:: Exercise objective ::
In the records below, find the line containing "관내유관기관 바로가기 (390, 2498)", then reproduce that line and every one after it to the end, exactly and alone.

:: Input data ::
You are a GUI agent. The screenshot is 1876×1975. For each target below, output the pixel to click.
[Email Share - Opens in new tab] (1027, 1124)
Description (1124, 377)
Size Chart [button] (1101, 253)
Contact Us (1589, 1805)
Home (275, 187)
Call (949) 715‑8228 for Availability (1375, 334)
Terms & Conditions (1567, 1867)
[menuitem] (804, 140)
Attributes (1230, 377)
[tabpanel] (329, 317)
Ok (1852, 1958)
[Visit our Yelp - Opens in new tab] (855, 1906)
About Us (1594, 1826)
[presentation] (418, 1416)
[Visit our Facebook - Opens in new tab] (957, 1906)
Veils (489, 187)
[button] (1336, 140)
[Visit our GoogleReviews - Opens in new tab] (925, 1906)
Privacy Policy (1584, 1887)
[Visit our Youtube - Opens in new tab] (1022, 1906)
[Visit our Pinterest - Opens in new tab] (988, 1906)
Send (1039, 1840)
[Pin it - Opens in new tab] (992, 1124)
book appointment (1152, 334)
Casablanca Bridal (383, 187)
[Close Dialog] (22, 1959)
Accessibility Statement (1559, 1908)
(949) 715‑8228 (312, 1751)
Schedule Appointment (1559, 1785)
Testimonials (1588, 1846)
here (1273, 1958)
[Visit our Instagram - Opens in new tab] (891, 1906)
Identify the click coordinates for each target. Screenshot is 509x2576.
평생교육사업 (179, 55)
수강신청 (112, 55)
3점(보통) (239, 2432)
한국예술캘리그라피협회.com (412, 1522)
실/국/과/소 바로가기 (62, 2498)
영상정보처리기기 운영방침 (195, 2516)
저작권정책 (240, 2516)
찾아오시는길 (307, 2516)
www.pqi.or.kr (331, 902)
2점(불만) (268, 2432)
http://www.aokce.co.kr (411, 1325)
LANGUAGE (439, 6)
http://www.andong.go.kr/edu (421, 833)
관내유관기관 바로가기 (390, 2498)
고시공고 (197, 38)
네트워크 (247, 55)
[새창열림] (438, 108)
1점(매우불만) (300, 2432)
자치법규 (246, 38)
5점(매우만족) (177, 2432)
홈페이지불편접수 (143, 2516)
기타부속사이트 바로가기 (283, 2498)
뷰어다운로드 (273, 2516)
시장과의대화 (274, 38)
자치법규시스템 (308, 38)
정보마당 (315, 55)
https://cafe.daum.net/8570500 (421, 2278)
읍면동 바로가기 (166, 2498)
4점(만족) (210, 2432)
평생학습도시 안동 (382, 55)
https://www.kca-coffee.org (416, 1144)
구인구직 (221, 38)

:: Output for this exercise ::
관내유관기관 바로가기 (390, 2498)
고시공고 (197, 38)
네트워크 (247, 55)
[새창열림] (438, 108)
1점(매우불만) (300, 2432)
자치법규 (246, 38)
5점(매우만족) (177, 2432)
홈페이지불편접수 (143, 2516)
기타부속사이트 바로가기 (283, 2498)
뷰어다운로드 (273, 2516)
시장과의대화 (274, 38)
자치법규시스템 (308, 38)
정보마당 (315, 55)
https://cafe.daum.net/8570500 (421, 2278)
읍면동 바로가기 (166, 2498)
4점(만족) (210, 2432)
평생학습도시 안동 (382, 55)
https://www.kca-coffee.org (416, 1144)
구인구직 (221, 38)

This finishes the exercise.